31 thoughts on “Grandma, The Rapist

  1. Grant

    And then there are lawyers who see an unfair, unworkable standard and think, “How can I represent plaintiffs whose causes of action take advantage of this before the wheels fall off?”

  2. Mike V.

    I wasn’t that wild about kissing my grandmothers and some of my great aunts because they (as did many of their generation) dipped snuff and that just grossed me out. But I didn’t get a vote in the matter. Hugging your elders was what you did. Even if your family wasn’t ordinarily huggers. It was a way to honor and respect them. And, to my way of thinking, allowing little johnny and jane to refuse is disrespectful.

    But what do I know. I’m a cross between knuckle dragging neanderthal and dinosaur.

    1. SHG Post author

      I’m not a social hugger or a cheek kisser, and if possible, I avoid it. I just don’t care for it. What I do not do is call it rape or sexual assault.

      1. Auntie Gertrude

        I’m on my way to Simple Justice Mountain to give you a kiss, Scott. It will not be a forcible tongue kiss, but rather a chaste peck on the cheek. It will be a banal greeting, not a sexual assault, and don’t make me feel bad about it. I yearn for human contact, and am relieved to know I may rely on your refusal to indulge in irrational fragile sensibilities, specifically your reaffirmed refusal to call it rape or sexual assault. While some might consider avoiding social hugging and cheek kissing a “boundary” set for reasons related to “bodily autonomy,” I do not, for I am not “woke.”

        1. Miles

          How, in that bizarrely distorted thing you pretend is a mind, did you manage to conflate boundaries with rape? Also, how do you remember to breathe?

  3. Jake D

    Yep, teach kids to let themselves be manhandled by adults without complaint. That’ll go great when they go to meet the slightly creepy pastor. What could go wrong?

    1. Miles

      Is there a way to distinguish grandma from creepy pastors? If you try really, really hard, I bet you could figure it out.

      1. Jake D

        Do you think child molesters come with labels? Do you think grandmothers have never molested kids? It’s like you think the world is divided between “good people” and “creepers hiding in the bushes”; that somehow kids are supposed to know that they can set boundaries with the “bad adults” but not with the “good adults.”

          1. Jake D

            I’m not sure how you got from “children should be allowed to have boundaries” to “no hugging ever” but I also think its weird to hug someone who clearly doesn’t want to be hugged so clearly I’m insane.

    1. L.O'Brien

      In my opinion, this comment validates everything I think about the small collection of things I know; and THAT makes it all worthwhile!

  4. Bryan Burroughs

    I do this with my son, cause I think it’s a good learning model to teach concepts of consent. My teenage nieces are very appreciative that I ask if I can give them a hug. But not doing it doesn’t make you a rapey shitlord. How the wokies turned this into a litmus test for sexual assault is beyond me, other than that’s just what they do.

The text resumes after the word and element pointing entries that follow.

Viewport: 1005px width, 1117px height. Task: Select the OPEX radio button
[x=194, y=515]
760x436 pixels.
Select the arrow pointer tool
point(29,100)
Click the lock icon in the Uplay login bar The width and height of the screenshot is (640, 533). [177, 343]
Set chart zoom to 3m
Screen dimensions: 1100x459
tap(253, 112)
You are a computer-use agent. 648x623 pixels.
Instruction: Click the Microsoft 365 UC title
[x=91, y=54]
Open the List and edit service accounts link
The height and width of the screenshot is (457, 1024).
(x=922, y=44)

    If it’s not your bag, then you don’t have to practice it. But if you encounter someone else who does do it, then play along, it doesn’t really hurt anything. At worst, not playing along just makes you a little bit rude, same as if you don’t take your shoes off at the door. If grams is forcibly hugging a kid who clearly doesn’t want it, she ain’t a rapist, but she does need to cut it out. And you need to visit her more often.

  5. cthulhu

    The Today show has featured a therapist mom who won’t even hug her own kids without consent

    I’d call that child abuse; if you want to be sad, look up “failure to thrive”, and if you want to have your heart broken even more, look up the “wire doll mommy” experiment with baby monkeys. But don’t say I didn’t warn you.

  6. Rxc

    The airlines will have to provide trigger warnings for every traveler to France, to prevent mental meltdowns when the innocent see everyone greet one another with multiple cheek air kisses. And handshakes will become a thing of the past – one never knows what the other person might be thinking as they physically touch your hand.